→ What you will do: Turn the rows into a numbered list, starting at the line that contains "This screenshot has" and ending with the last line of the rows. Skip blank lines, and leave the pictures out of your answer.
-- START OF Data listing --
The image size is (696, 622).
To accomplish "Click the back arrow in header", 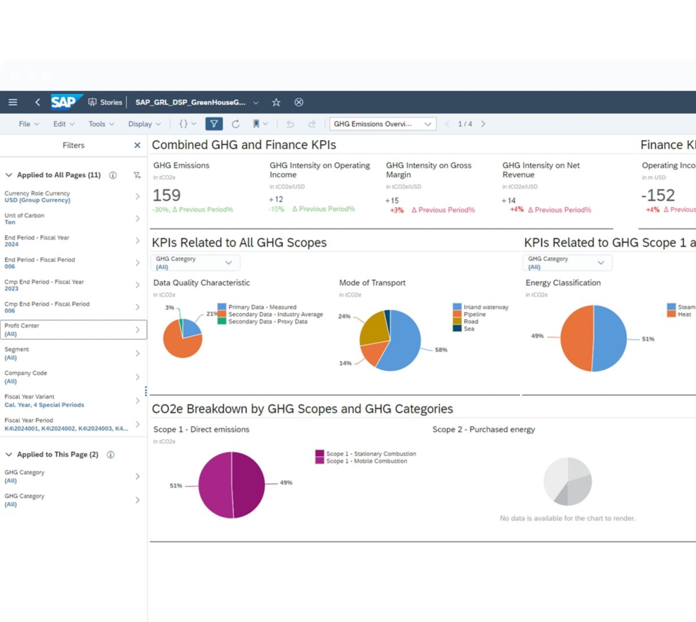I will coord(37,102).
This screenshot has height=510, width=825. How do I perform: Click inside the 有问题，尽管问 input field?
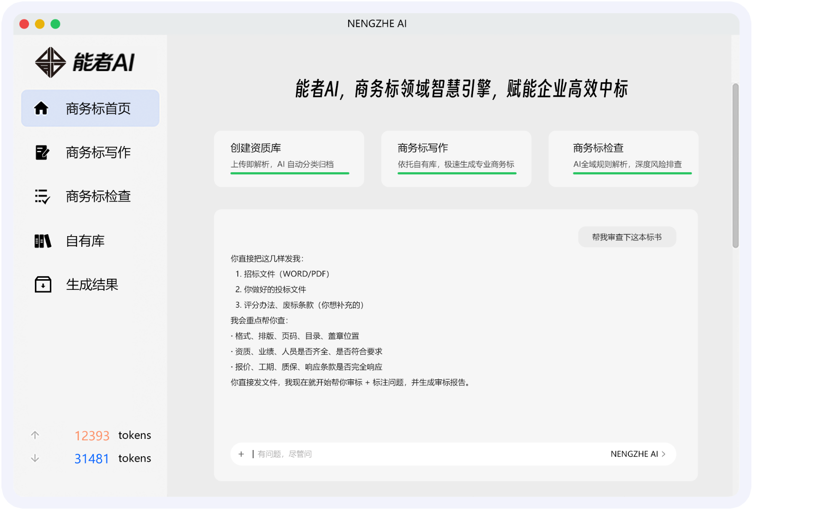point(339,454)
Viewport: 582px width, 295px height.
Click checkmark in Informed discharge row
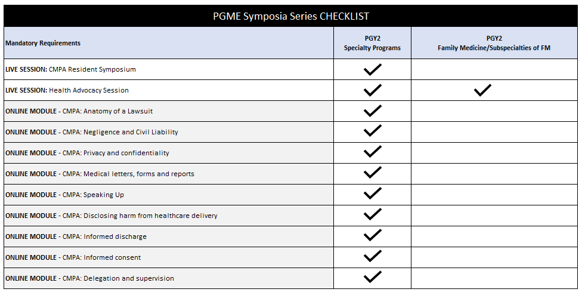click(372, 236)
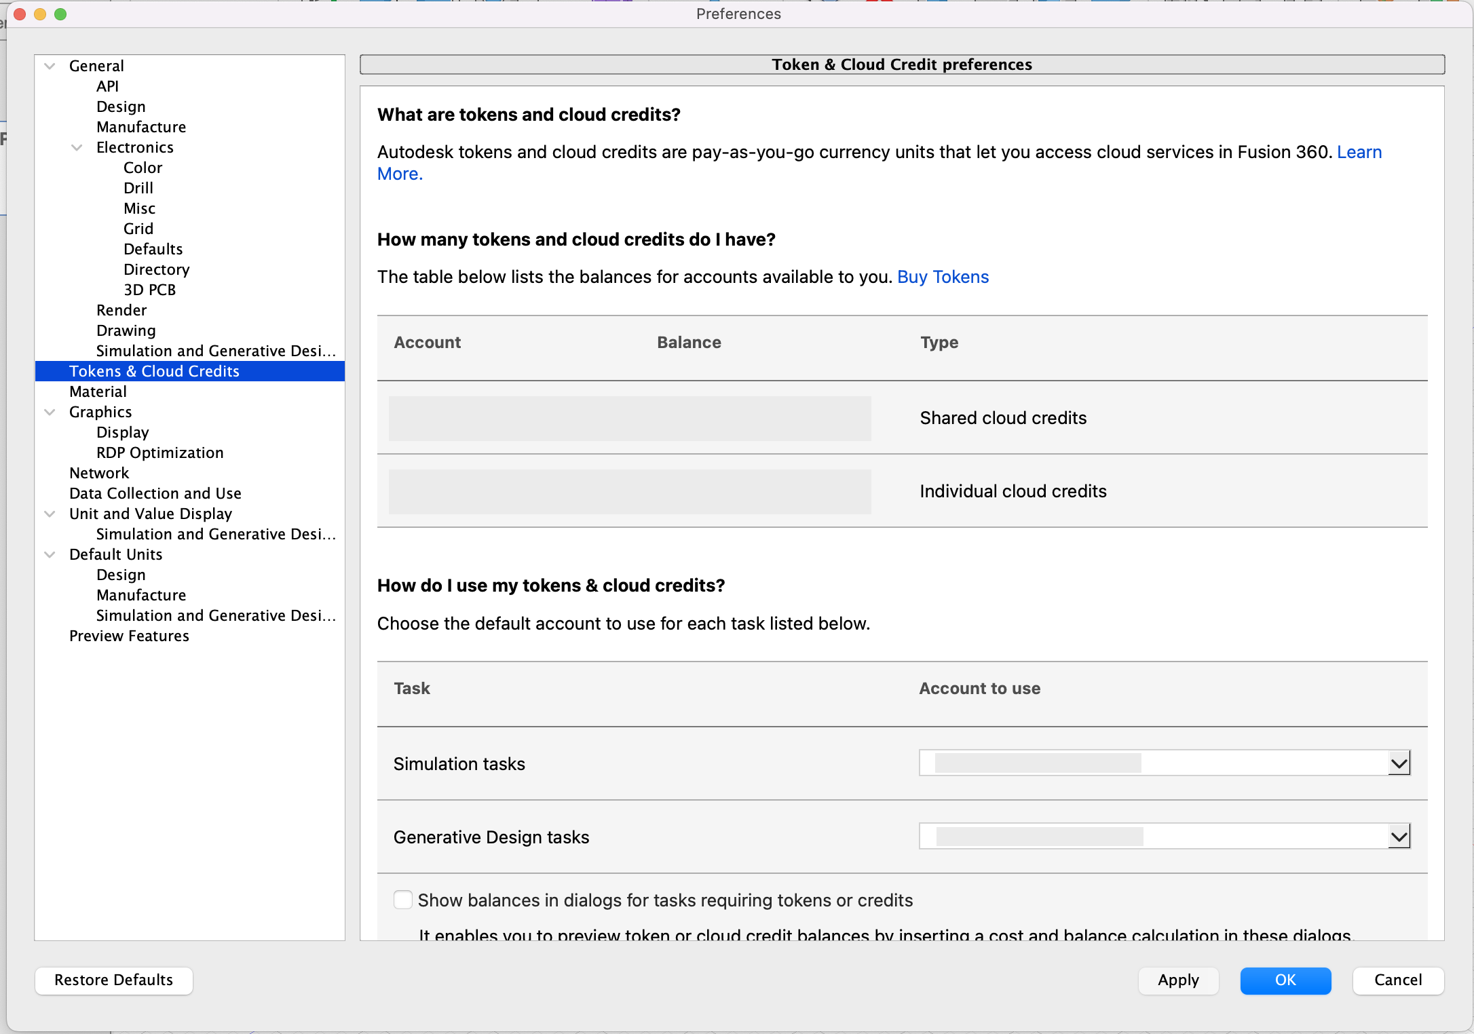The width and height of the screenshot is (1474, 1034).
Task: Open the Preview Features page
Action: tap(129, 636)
-- END OF Data listing --
→ Result below:
1. This screenshot has height=510, width=825. How do I perform: Click inside the 有问题，尽管问 input field?
2. point(339,454)
3. Viewport: 582px width, 295px height.
4. Click checkmark in Informed discharge row
5. click(372, 236)
6. The width and height of the screenshot is (1474, 1034).
7. Task: Open the Preview Features page
8. Action: tap(129, 636)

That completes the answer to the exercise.